**Task to complete**
Format the stretch of lines from the one containing "Identify the location of ' 8/21/2024" through the one containing "coordinates (356, 52)." as a numbered list, omitting any blank lines.

(Stored entries)
○ ○ ○

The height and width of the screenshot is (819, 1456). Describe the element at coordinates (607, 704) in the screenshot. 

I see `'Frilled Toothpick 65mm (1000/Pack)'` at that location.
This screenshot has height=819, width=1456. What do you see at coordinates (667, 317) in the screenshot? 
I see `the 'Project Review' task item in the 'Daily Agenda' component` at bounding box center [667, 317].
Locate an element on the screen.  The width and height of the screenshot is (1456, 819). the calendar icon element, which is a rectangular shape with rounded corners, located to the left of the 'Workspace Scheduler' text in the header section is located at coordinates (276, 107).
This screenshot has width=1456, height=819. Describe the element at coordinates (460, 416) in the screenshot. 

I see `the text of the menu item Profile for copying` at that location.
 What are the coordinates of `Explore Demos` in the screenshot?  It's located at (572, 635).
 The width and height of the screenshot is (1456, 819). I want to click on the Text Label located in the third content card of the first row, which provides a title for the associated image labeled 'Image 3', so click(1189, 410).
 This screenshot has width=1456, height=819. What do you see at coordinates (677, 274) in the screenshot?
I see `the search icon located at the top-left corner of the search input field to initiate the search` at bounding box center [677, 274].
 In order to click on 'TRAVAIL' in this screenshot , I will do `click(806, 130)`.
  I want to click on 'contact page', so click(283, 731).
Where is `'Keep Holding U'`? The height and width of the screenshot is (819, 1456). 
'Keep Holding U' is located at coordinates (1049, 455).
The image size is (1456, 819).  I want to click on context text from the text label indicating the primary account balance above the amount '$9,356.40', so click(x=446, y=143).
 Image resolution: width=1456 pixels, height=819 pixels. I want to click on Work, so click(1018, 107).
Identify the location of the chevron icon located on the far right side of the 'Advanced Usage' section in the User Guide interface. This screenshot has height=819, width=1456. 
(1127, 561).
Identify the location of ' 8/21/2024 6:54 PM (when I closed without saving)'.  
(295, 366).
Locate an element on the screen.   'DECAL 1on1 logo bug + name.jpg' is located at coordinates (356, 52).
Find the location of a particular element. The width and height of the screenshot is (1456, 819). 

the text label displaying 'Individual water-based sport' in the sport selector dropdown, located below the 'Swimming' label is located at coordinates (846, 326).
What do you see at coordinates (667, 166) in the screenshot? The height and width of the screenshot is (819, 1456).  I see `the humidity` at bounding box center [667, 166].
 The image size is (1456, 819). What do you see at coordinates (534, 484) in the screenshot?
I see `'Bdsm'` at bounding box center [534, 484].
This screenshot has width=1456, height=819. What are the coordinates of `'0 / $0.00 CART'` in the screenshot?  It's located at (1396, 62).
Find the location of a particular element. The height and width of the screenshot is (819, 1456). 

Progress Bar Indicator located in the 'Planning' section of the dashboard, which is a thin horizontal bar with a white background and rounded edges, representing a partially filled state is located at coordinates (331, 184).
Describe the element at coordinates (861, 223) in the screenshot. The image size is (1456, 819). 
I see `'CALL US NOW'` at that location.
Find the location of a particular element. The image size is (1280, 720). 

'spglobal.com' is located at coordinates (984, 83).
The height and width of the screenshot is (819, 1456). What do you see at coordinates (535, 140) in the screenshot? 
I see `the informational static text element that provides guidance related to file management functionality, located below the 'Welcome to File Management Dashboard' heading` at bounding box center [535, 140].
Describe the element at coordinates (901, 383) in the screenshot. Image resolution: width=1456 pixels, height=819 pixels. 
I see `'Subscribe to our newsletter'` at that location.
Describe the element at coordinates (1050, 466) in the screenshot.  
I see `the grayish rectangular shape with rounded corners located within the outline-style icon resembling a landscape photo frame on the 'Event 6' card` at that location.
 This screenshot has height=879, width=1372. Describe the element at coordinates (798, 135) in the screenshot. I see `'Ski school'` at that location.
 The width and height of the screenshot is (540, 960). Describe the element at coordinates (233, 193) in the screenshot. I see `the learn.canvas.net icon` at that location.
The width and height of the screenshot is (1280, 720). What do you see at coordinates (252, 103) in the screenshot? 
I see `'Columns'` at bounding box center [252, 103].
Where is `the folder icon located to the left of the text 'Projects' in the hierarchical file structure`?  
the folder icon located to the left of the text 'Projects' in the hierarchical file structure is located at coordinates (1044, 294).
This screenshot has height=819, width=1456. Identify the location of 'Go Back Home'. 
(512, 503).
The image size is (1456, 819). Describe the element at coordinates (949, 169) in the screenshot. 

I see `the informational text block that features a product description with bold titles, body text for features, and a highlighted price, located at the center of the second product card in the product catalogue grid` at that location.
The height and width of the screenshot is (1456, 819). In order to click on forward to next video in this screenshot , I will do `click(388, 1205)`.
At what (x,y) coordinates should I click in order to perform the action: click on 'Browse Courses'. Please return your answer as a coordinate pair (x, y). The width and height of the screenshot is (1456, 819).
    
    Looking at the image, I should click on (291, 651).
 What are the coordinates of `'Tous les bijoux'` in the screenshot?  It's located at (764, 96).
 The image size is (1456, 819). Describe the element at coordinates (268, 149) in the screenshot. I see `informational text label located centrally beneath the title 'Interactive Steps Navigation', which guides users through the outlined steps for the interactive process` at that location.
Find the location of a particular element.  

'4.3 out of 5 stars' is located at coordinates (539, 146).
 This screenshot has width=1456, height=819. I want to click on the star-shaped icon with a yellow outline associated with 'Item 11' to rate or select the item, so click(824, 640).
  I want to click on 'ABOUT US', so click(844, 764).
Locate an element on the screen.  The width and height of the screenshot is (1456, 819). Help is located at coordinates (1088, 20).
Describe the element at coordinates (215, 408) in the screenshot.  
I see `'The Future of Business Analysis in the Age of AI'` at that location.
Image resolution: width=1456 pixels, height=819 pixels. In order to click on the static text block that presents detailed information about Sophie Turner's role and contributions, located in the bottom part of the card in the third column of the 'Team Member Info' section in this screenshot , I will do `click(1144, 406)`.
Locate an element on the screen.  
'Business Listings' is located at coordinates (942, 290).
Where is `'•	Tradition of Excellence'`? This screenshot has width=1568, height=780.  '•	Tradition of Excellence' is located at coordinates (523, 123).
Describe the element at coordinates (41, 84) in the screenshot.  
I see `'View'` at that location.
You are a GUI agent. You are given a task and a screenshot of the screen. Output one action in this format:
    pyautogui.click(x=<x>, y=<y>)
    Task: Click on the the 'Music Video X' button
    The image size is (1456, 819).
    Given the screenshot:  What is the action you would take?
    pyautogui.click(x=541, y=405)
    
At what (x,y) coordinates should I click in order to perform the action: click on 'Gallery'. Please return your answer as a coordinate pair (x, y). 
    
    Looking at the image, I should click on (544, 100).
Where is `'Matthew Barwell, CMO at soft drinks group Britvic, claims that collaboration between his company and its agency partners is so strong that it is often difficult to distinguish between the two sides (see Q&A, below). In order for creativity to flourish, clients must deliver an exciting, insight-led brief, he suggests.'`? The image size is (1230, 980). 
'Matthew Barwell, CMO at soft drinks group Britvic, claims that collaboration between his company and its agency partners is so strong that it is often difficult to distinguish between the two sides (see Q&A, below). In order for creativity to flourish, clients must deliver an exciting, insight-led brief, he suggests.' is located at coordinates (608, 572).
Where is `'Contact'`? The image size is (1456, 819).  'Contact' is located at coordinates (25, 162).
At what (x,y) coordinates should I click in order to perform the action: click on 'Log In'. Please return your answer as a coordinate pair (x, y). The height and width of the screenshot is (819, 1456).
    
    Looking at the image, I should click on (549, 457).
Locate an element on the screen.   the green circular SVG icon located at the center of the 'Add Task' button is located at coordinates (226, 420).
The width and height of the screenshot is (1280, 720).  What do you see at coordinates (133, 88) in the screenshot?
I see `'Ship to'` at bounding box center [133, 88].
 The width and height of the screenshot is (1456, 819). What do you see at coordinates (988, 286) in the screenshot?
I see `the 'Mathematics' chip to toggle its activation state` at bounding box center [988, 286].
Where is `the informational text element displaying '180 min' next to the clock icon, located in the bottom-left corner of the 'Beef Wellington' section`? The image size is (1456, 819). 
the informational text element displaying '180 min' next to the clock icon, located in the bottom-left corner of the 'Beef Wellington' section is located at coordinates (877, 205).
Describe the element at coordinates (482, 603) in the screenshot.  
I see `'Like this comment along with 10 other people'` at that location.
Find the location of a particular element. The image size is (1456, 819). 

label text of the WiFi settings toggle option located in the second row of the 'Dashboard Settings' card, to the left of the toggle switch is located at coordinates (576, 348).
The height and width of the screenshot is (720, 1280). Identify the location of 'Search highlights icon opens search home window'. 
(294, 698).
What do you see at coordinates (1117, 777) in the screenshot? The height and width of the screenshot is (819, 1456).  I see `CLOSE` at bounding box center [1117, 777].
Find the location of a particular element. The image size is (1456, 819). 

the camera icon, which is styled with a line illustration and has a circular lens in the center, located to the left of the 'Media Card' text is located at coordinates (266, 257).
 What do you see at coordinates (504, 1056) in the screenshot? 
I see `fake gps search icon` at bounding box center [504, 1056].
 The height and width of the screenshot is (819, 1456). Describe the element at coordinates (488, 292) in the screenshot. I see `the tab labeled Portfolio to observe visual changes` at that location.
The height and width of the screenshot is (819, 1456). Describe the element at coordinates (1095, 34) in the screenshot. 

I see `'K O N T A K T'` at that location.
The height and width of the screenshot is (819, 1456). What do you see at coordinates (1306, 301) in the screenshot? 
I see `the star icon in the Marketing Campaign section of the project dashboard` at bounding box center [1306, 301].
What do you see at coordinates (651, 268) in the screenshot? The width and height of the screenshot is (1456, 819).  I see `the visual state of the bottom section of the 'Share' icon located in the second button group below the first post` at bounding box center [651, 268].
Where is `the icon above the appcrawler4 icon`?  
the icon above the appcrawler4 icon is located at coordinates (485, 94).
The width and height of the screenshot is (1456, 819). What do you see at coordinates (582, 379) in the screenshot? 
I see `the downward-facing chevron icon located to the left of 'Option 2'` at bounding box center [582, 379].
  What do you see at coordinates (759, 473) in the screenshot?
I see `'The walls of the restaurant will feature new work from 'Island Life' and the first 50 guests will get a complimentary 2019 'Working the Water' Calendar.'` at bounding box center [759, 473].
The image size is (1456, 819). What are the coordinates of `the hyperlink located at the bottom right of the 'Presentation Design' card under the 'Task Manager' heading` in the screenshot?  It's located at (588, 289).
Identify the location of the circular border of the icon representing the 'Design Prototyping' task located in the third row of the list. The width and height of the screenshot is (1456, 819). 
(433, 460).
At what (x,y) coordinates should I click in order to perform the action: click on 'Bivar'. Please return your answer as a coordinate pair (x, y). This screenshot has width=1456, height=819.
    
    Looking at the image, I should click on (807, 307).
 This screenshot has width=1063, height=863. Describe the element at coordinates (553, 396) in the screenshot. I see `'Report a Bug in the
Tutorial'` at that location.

○ ○ ○

**Exercise response**
1. Identify the location of ' 8/21/2024 6:54 PM (when I closed without saving)'.  
2. (295, 366).
3. Locate an element on the screen.   'DECAL 1on1 logo bug + name.jpg' is located at coordinates (356, 52).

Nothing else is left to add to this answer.